The researchers also asked about the role Poles played during Holocaust. They found that over 80% of Poles believe that their compatriots helped Jews “as much as they could”, while only 14% admitted that they could have done more.

Commenting on the findings, Kucia noted that “few Poles today deny the complicity of our ancestors in the extermination of the Jews…but half [try to] justify complicity in the Holocaust”.

The study found that exactly 50% believe that Polish involvement in the killing of Jews happened “only under duress and fear of the Germans”. Over 60% said that they get angry when someone speaks about wartime crimes committed by Poles against Jews, notes Kucia.

“These are not surprising results,” the sociologist told OKO.press. “They show how Poles perceive themselves as a nation of righteous people.”

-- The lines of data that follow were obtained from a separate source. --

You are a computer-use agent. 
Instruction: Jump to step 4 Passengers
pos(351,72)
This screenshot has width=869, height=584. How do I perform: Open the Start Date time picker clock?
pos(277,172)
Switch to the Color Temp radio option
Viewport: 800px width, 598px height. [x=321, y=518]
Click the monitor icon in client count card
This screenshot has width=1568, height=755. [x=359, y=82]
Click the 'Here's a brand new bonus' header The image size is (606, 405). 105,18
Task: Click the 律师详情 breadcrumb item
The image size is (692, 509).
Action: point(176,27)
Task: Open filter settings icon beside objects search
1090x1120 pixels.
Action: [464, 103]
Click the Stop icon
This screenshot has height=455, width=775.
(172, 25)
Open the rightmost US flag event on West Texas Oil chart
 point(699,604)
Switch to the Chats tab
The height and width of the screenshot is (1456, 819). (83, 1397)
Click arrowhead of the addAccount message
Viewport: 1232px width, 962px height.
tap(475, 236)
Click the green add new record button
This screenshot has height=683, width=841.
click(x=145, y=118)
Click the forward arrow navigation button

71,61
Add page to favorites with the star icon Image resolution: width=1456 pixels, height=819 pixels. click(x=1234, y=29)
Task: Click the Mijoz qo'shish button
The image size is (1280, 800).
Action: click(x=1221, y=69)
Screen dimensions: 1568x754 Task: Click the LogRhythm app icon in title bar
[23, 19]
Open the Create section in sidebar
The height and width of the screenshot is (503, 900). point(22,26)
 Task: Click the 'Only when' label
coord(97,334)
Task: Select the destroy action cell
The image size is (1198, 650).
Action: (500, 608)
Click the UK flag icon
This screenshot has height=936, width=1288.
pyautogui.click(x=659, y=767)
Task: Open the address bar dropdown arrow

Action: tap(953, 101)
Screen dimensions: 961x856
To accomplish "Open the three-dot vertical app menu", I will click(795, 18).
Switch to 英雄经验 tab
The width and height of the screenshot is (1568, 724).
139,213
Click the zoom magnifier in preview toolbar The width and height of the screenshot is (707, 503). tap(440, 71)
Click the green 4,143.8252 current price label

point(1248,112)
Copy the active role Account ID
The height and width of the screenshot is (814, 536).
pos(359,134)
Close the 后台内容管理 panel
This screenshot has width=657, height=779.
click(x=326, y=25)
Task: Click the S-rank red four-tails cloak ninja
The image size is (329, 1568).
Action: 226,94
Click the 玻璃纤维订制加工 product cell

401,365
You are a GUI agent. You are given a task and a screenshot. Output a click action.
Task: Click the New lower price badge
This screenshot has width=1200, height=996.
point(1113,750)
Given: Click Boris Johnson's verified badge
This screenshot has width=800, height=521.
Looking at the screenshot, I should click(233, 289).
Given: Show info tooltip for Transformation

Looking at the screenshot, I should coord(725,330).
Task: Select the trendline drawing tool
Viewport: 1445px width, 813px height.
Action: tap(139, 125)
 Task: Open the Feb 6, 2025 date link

Jews are wont to claim that antisemitism is caused by ignorance — allegedly only people who have never had encounters with actual Jews hold these negative views of them.

The problem with this theory of antisemitism is that Poland had the largest population of Jews in all of Europe — and Poles, more than any other people, have more experience living and interacting with Jews than any other people — and it is that centuries of experience that has led them to hold such wide-spread “antisemitic” views.

As Mark Twain once observed, “Familiarity breeds contempt.”

The same can be said of White Southerners who had much more experience living among Blacks than White Northerners — and yet Southerns were accused of being racist out of “ignorance”.

But Jews should be encouraged by the results of this survey — in that Poles are not more antisemitic than they apparently are — if anyone has reason to be antisemitic, surely the Poles do — considering that Jews are still trying to extort money out of them for not only “collaborating” with the “Nazis” to “murder Jews”, but also for property they allegedly lost under the Jewish-dominated communist regime.

Despite all that, most Poles — perhaps because they are a Christian people — are willing to let bygones be bygones — an attitude you’ll rarely find among “Never forgive-Never forget” Jews.

And contrary to the unflattering results of this survey — other surveys have shown that Jews have an overall favorable view of life in Poland for Jews — and Poland is more popular than ever as a tourist destination for Israelis — who are not going to Poland to visit Auschwitz.

There seems to be more to this “antisemitism thing” than meets the eye.